<<<<

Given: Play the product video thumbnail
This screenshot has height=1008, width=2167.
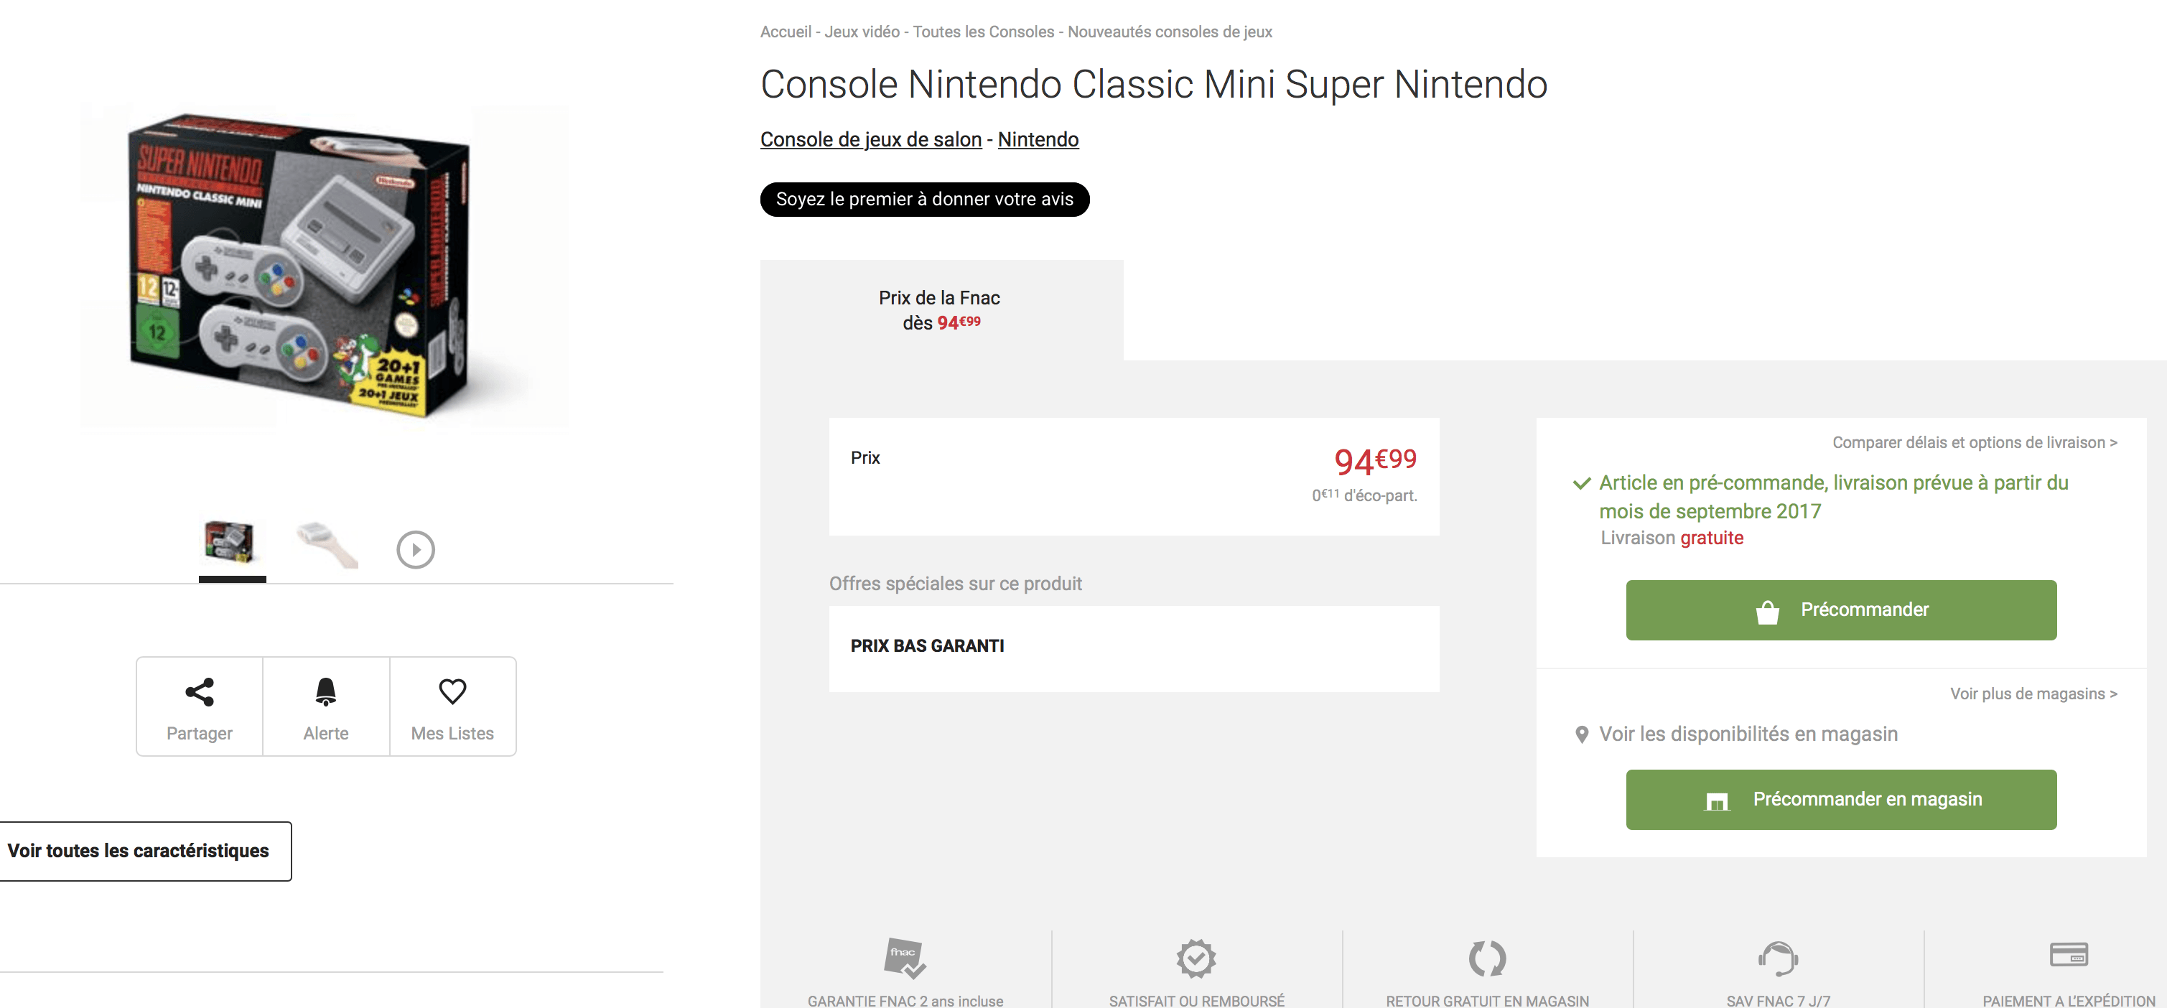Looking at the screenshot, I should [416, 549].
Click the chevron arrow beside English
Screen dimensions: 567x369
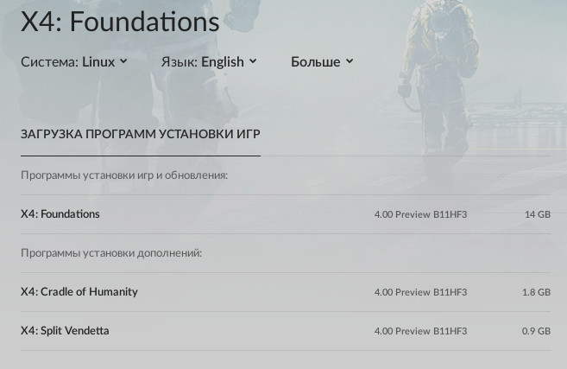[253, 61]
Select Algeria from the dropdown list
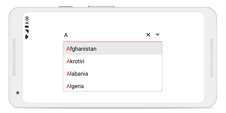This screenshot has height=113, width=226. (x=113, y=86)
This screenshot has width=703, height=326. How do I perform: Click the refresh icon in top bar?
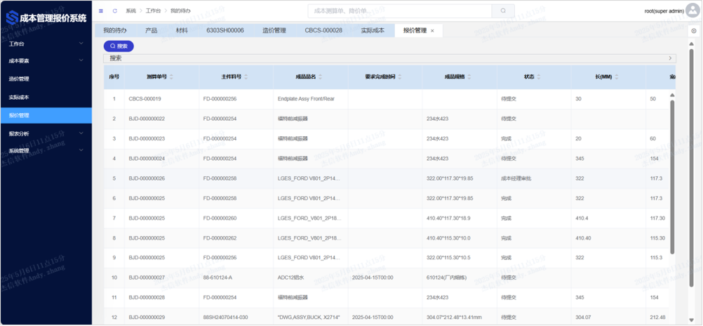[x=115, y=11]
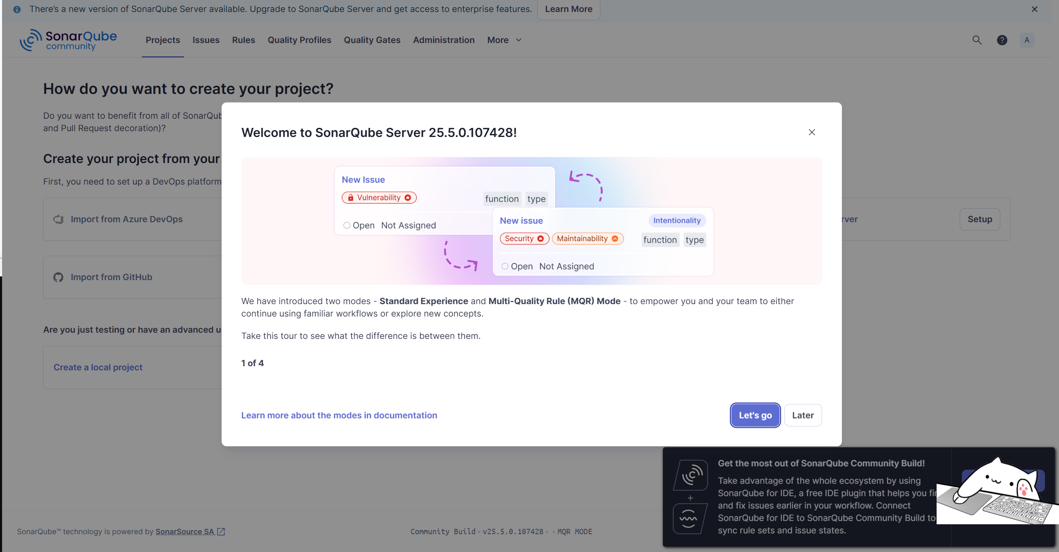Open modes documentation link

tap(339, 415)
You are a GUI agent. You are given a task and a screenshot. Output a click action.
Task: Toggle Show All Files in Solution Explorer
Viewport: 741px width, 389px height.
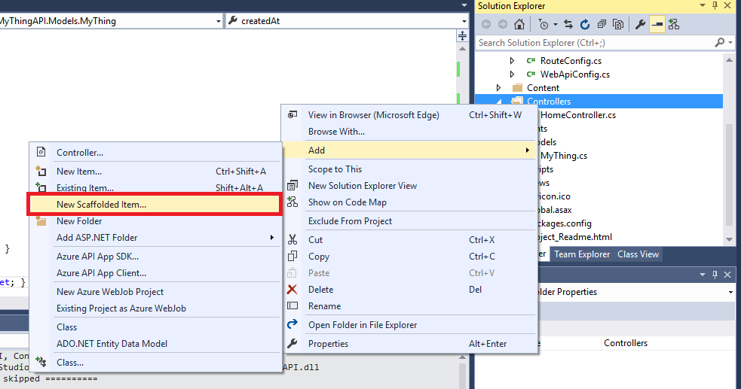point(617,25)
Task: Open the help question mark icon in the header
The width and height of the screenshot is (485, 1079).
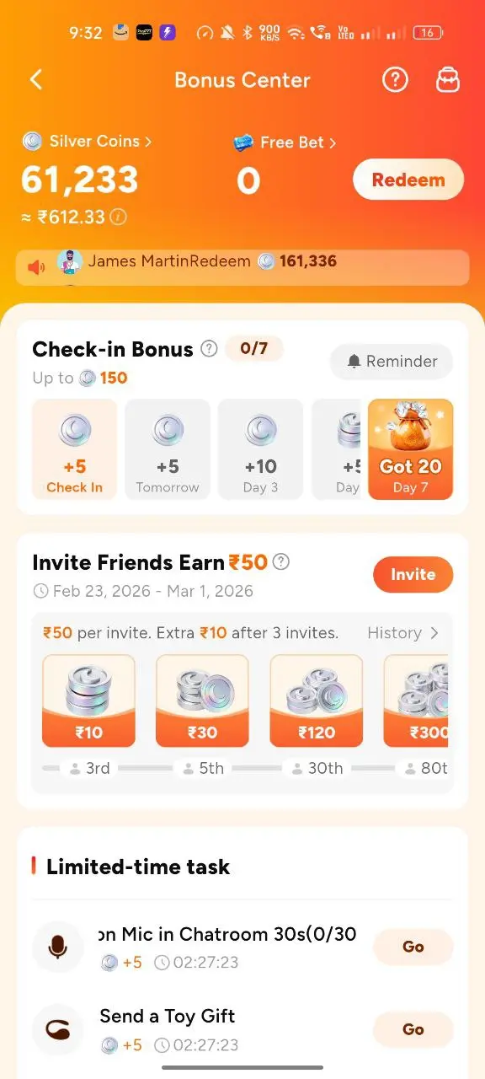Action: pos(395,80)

>>>>
<<<<

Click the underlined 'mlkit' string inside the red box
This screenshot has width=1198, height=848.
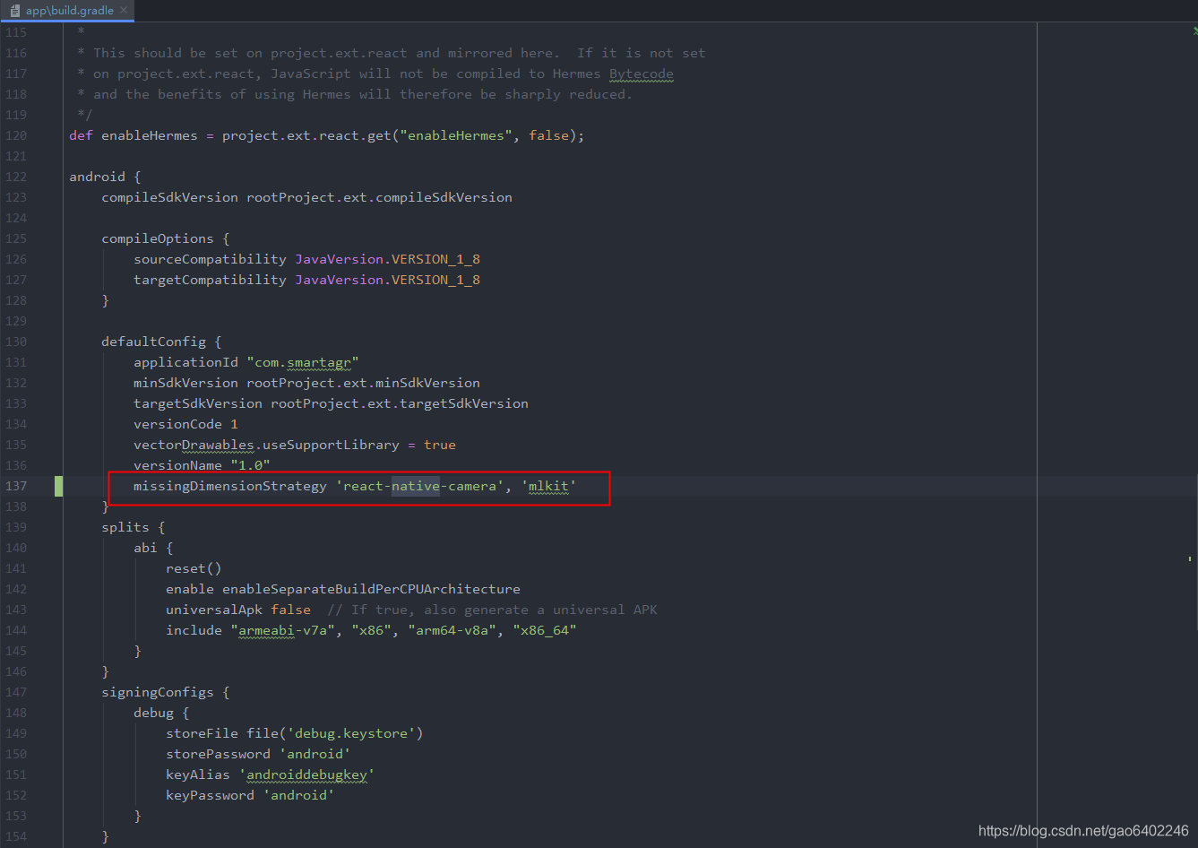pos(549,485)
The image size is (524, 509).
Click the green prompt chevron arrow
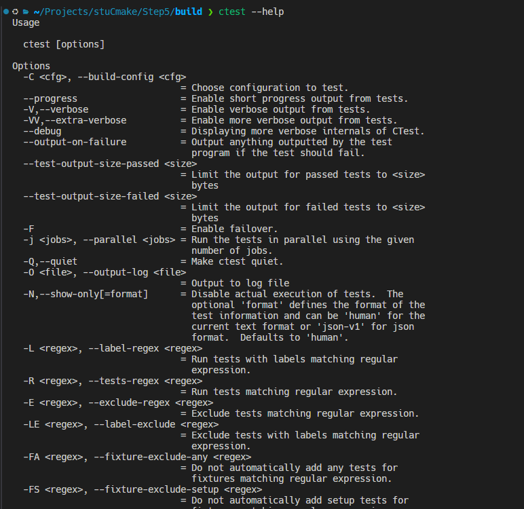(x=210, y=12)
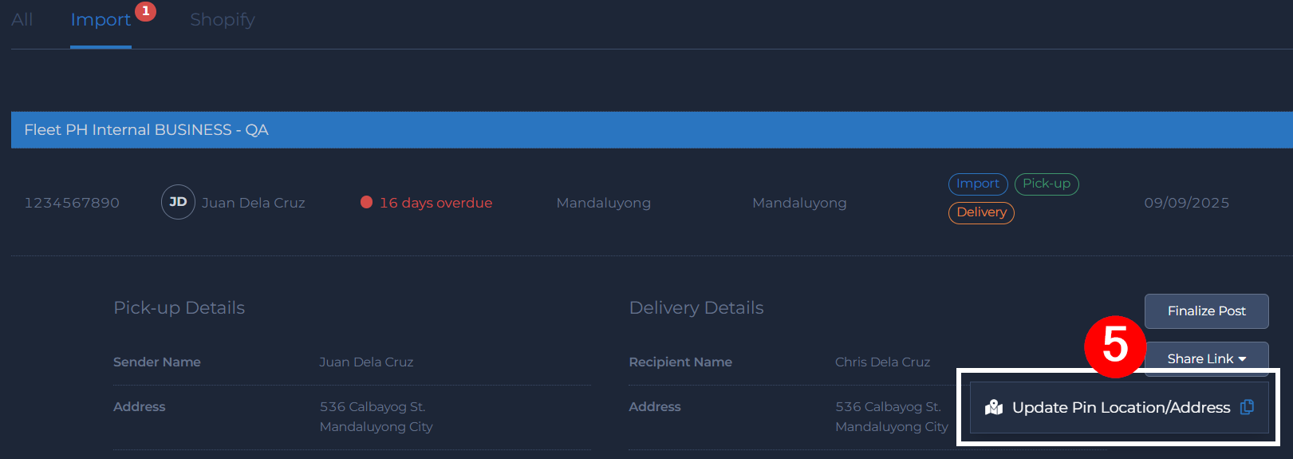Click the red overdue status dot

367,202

>>>>
<<<<

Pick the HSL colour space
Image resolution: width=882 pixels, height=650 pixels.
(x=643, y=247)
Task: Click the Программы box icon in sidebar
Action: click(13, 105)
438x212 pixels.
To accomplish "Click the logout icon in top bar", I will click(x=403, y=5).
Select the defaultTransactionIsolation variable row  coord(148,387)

>>>>

YOUR OBJECTIVE. Restate word for word the entries above from the line with "Pick the HSL colour space" through the line with "Select the defaultTransactionIsolation", inclusive, leaving out everything else.

REPLY.
Pick the HSL colour space
Image resolution: width=882 pixels, height=650 pixels.
(x=643, y=247)
Task: Click the Программы box icon in sidebar
Action: click(13, 105)
438x212 pixels.
To accomplish "Click the logout icon in top bar", I will click(x=403, y=5).
Select the defaultTransactionIsolation variable row  coord(148,387)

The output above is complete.